Der Regionalgeschäftsführer AMEOS Süd, Rudolf Schnauhuber, überreichte Simbachs Bürgermeister Klaus Schmid und Christa Kick, 3. Bürgermeisterin, einen symbolischen Scheck in Höhe von 4.000 € für die Opfer der Flutkatastrophe vom 1. Juni. „Als ortsansässige Klinika halten wir es für unsere gesellschaftliche Verpflichtung unseren Teil zur Unterstützung der Flutopfer beizutragen. Der Vorstand hat deshalb beschlossen, die Betroffenen finanziell zu unterstützen und für sie und die Helfer, die unter anhaltenden psychischen Belastungen leiden, zusätzliche Therapieplätze für eine Kriseninterventionsbehandlung zur Verfügung zu stellen“, erklärte Rudolf Schnauhuber bei der Scheckübergabe.

 

„Ich danke der AMEOS Gruppe und speziell den Simbacher AMEOS Klinika für die finanzielle Unterstützung zugunsten der Simbacher Flutopfer“, sagte Bürgermeister Klaus Schmid und fuhr fort: „Ebenso wichtig erachte ich die therapeutischen Hilfen der AMEOS Klinika, denn viele Menschen in Simbach sind schwer traumatisiert, sei es durch das persönliche Erleben der Flut am 1. Juni oder durch die aktuelle Situation, in der viele nicht wissen, wie es für sie weitergehen wird.“

 

Von den gewaltigen Ausmaßen der Flut waren auch einige Mitarbeiter der beiden Simbacher AMEOS Klinika teilweise stark betroffen. „In unserer Verantwortung als Arbeitgeber hatten wir uns deshalb in den Tagen nach der Flutwelle entschieden schnell und unbürokratisch Hilfe zu leisten“, erläuterte Dr.
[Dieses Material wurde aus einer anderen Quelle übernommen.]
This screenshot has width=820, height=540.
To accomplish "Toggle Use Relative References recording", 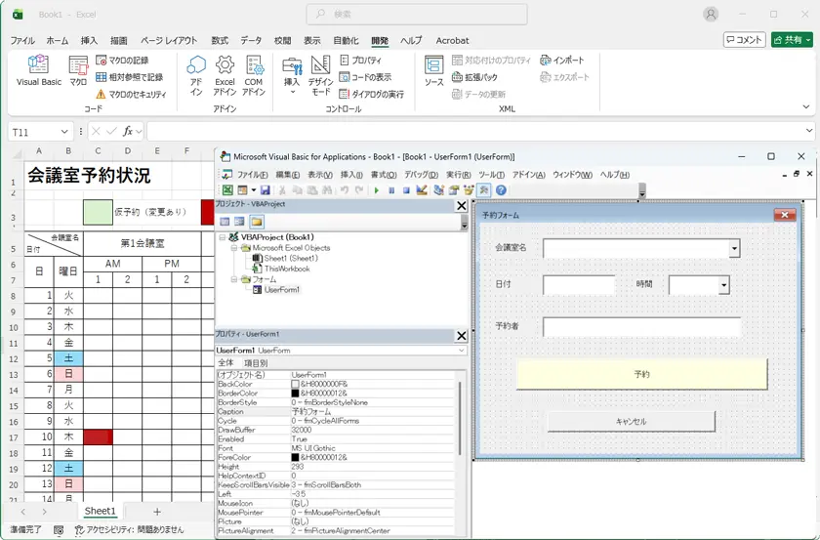I will click(101, 77).
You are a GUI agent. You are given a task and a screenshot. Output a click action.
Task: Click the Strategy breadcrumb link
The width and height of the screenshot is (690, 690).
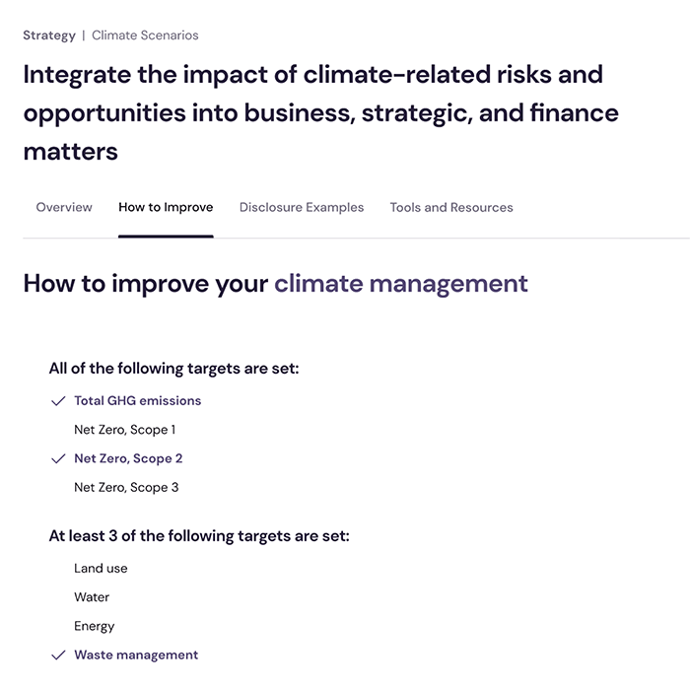(49, 35)
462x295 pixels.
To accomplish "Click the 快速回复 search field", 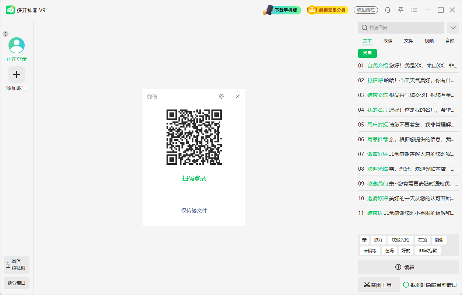I will coord(402,27).
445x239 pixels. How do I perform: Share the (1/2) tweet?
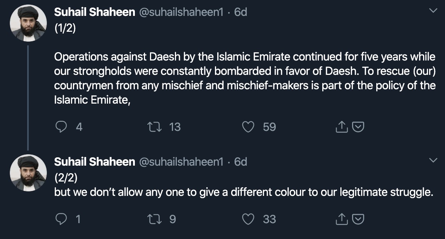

Andreas Hartung, operativer Vorstand der AMEOS Gruppe für die Regionen Süd und Ost, bei der Veranstaltung. „Jeder dieser Mitarbeiter erhielt eine einmalige finanzielle Unterstützung als Spende, insgesamt wurden 6.600 € ausgeschüttet und die Flutbetroffenen konnten unmittelbar nach der Katastrophe Sonderurlaub nehmen.“ Dank des hohen Engagements aller Mitarbeiter war es trotz der erschwerten Bedingungen, wie z. B. Strom- und Wasserausfall, in den Tagen nach der Katastrophe möglich, den Krankenhausbetrieb für die Patienten aufrecht erhalten werden.

 

Flutopfer und Helfer, mit anhaltenden psychischen Belastungen können sich für eine therapeutische Unterstützung direkt an Dr. Margarete Liebmann wenden, Telefonnummer: +49 (0) 176 300 63 453. Eine ärztliche Überweisung ist nicht erforderlich. Die Fachärztin für Psychiatrie und Psychotherapie, Leitende Oberärztin und Teamleiterin der Transkulturellen Akutstation im AMEOS Klinikum Inntal wird sich persönlich der Behandlungsanfrage annehmen und ein zeitnahes Erstgespräch vereinbaren.